L’ Italia non è un paese in salute, ormai lo sanno pure le pietre: ingabbiato tra Fiscal Compact e Patto di Stabilità e sempre all’affannata ricerca di risorse economiche da reperire, tagli da effettuare, assillato da una burocrazia asfissiante e in fase di congiuntura economica negativa non fa altro che puntare su un’imposizione fiscale giunta a livelli ormai intollerabili e che non risparmia  niente e nessuno: neanche i terreni dei comuni montani di tutti quei cittadini che da gennaio prossimo ne malediranno il possesso.

A seguito della recente pubblicazione del Decreto Ministeriale 28 novembre 2014 è stato infatti modificato il meccanismo d’imposizione dell’imu sui terreni: in particolare è stato ridotto il numero dei comuni in cui vigeva l’esenzione dall’imposta municipale con riferimento ai terreni agricoli.
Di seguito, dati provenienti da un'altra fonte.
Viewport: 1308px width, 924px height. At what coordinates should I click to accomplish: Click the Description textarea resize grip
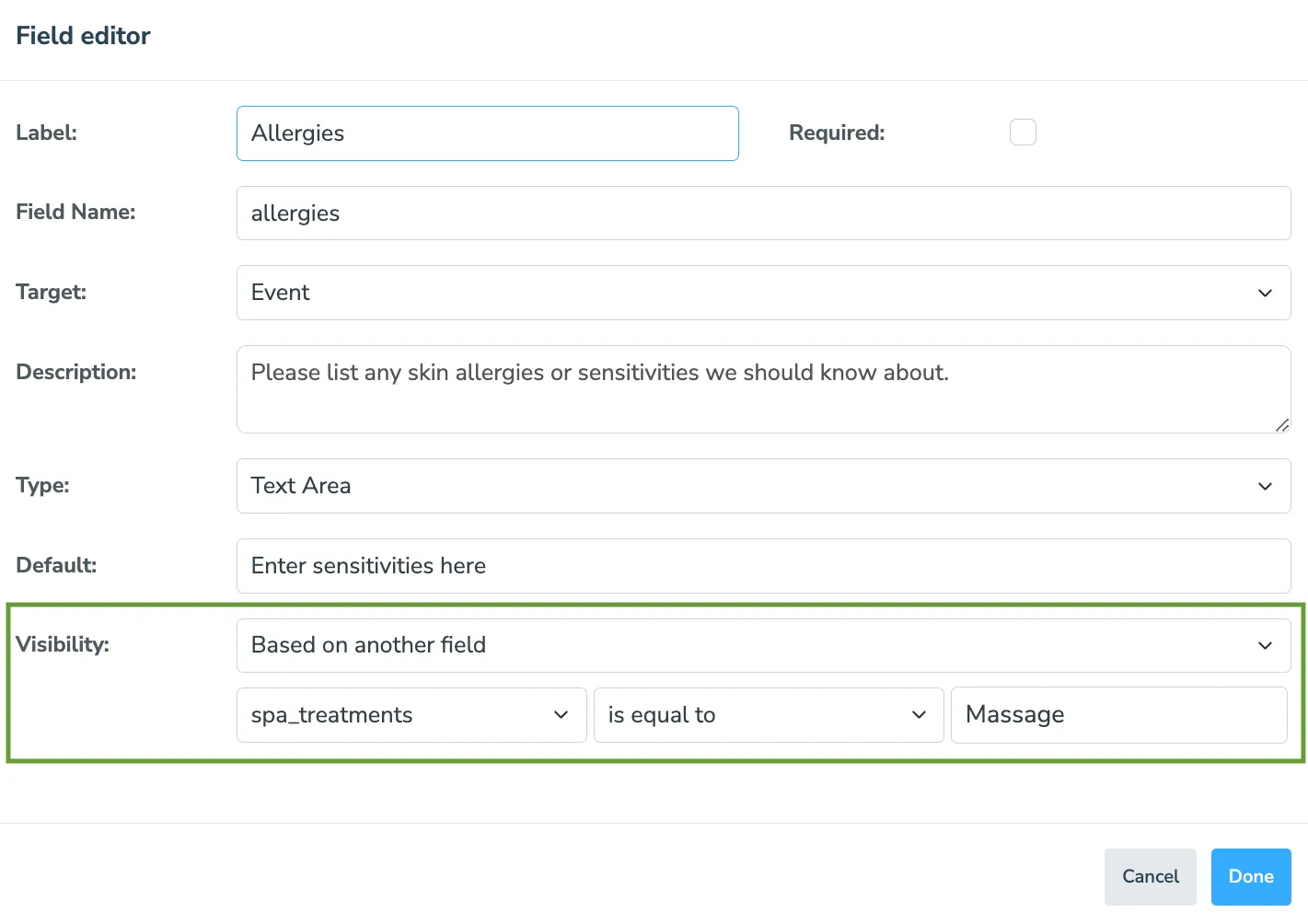tap(1282, 425)
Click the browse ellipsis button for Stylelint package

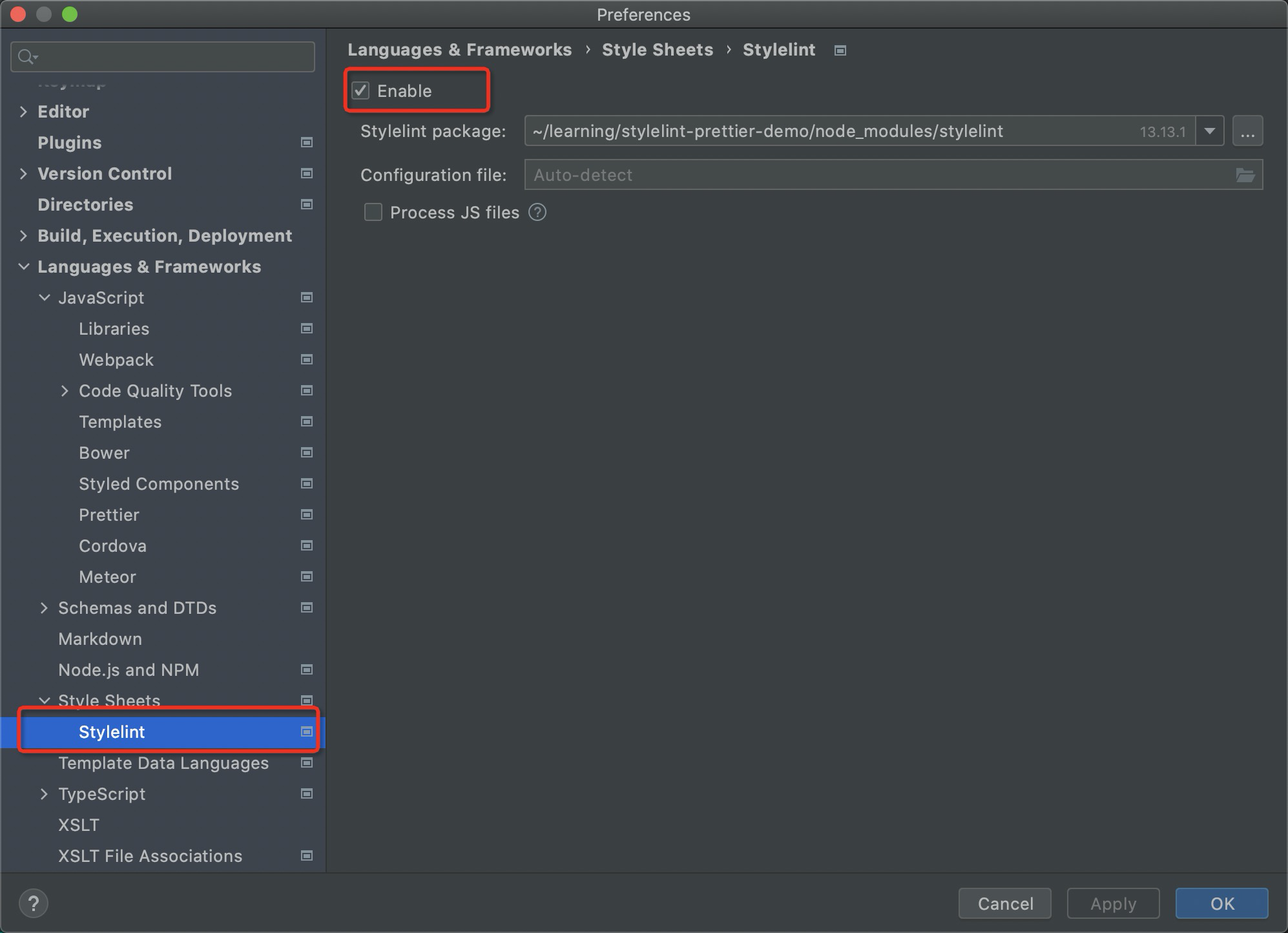click(x=1247, y=131)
La misura varata per far entrare nelle casse pubbliche gettito extra ha ridotto notevolmente l’elenco dei comuni “montani” che godevano finora dell’agevolazione.

In base alle nuove disposizioni i contribuenti per stabilire se siano tenuti o meno al pagamento dell’imposta dovranno verificare nei nuovi elenchi ufficiali l’altitudine del comune di riferimento, convenzionalmente fatta coincidere con l’altitudine della Casa Comunale: i proprietari dei terreni siti nei territori di quei comuni al di sotto della soglia dei 281 metri s.l.m. saranno obbligati nella totalità al pagamento dell’Imu. Per la fascia di altitudine che va dai 281 ai 599 s.l.m. saranno esentati solo i terreni appartenenti a coltivatori diretti e agli imprenditori agricoli professionali. L’esenzione totale riguarderà invece solo i terreni siti nei comuni che si collocano ad un’altezza superiore ai 600 m s.l.m.

A seguito delle modifiche apportate rimarranno solo 1498 comuni a beneficiare dell’esenzione totale mentre l’extragettito da incassare stimato si attesta intorno ai 350 milioni di euro, cifra che permetterà allo Stato una decurtazione di pari ammontare al Fondo di solidarietà.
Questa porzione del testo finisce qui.